### Data in this exercise ###

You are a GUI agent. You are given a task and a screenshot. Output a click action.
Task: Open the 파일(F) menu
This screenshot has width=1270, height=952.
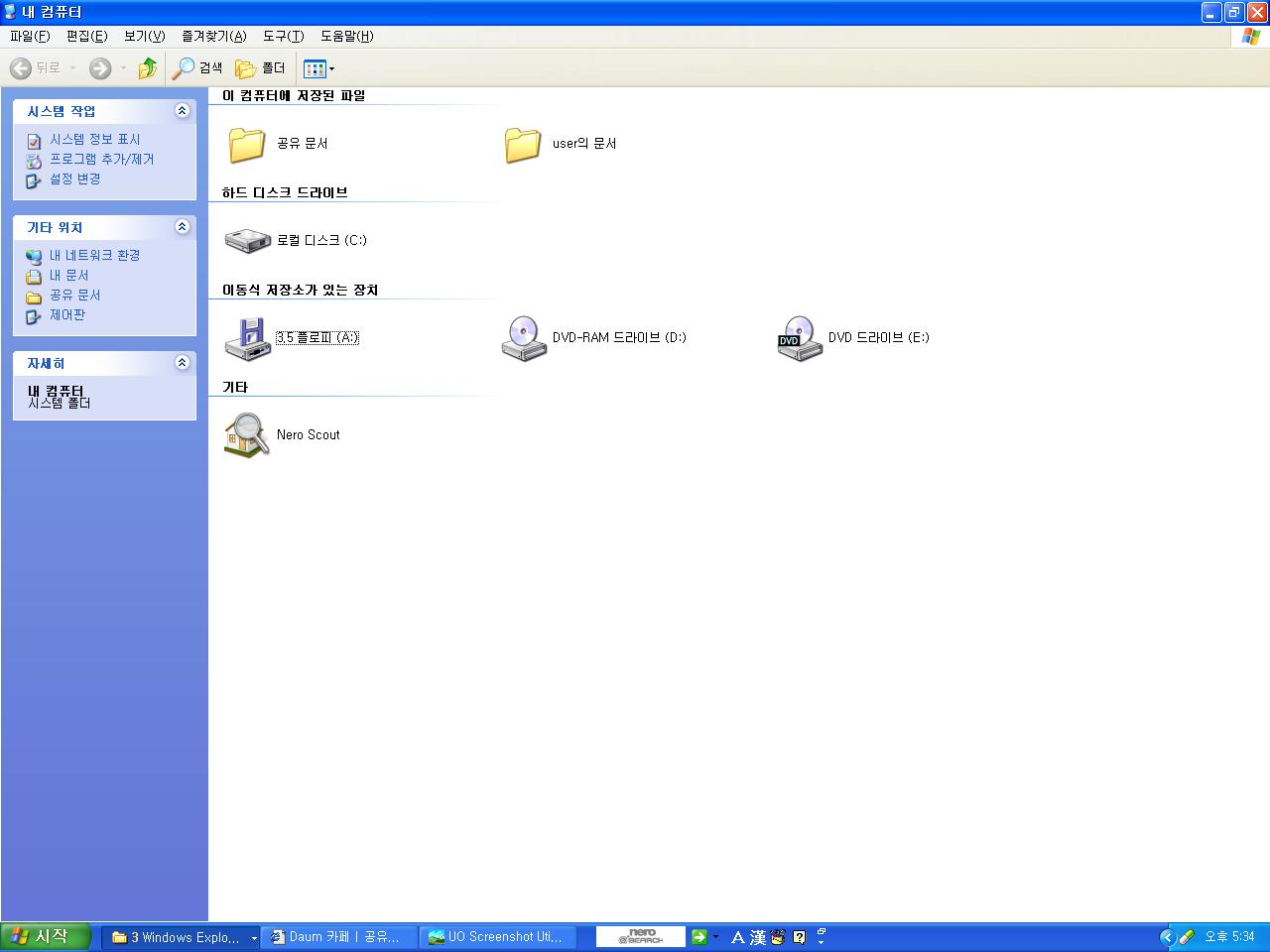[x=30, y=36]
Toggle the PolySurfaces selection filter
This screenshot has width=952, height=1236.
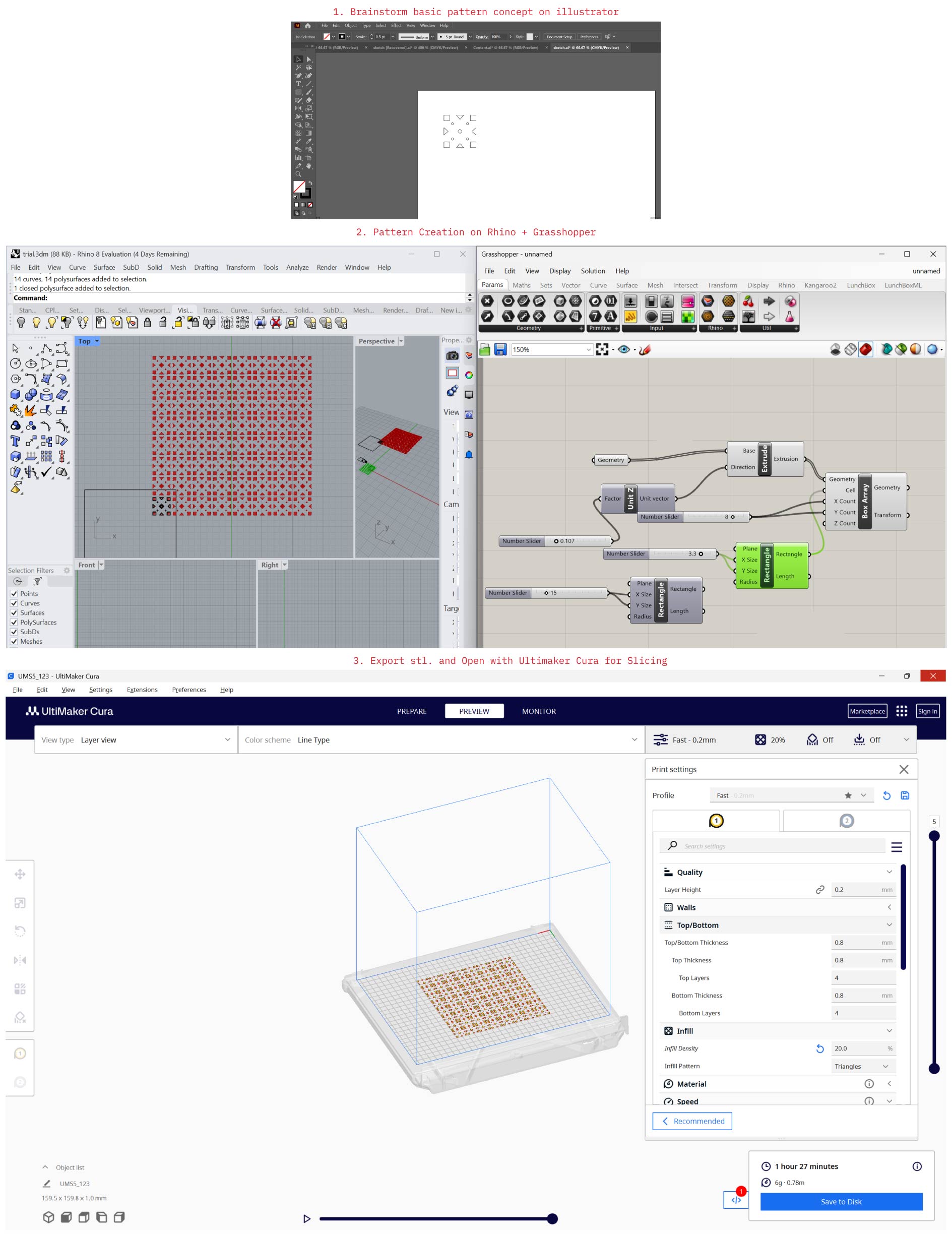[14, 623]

###

## Stated goal
Present the material above as a Markdown table with the columns Row and Line, one numbered row for each line and no rows for blank lines. Leave out the pictures.

## Solution to this task
| Row | Line |
|---|---|
| 1 | You are a GUI agent. You are given a task and a screenshot. Output a click action. |
| 2 | Task: Open the 파일(F) menu |
| 3 | This screenshot has width=1270, height=952. |
| 4 | [x=30, y=36] |
| 5 | Toggle the PolySurfaces selection filter |
| 6 | This screenshot has width=952, height=1236. |
| 7 | [14, 623] |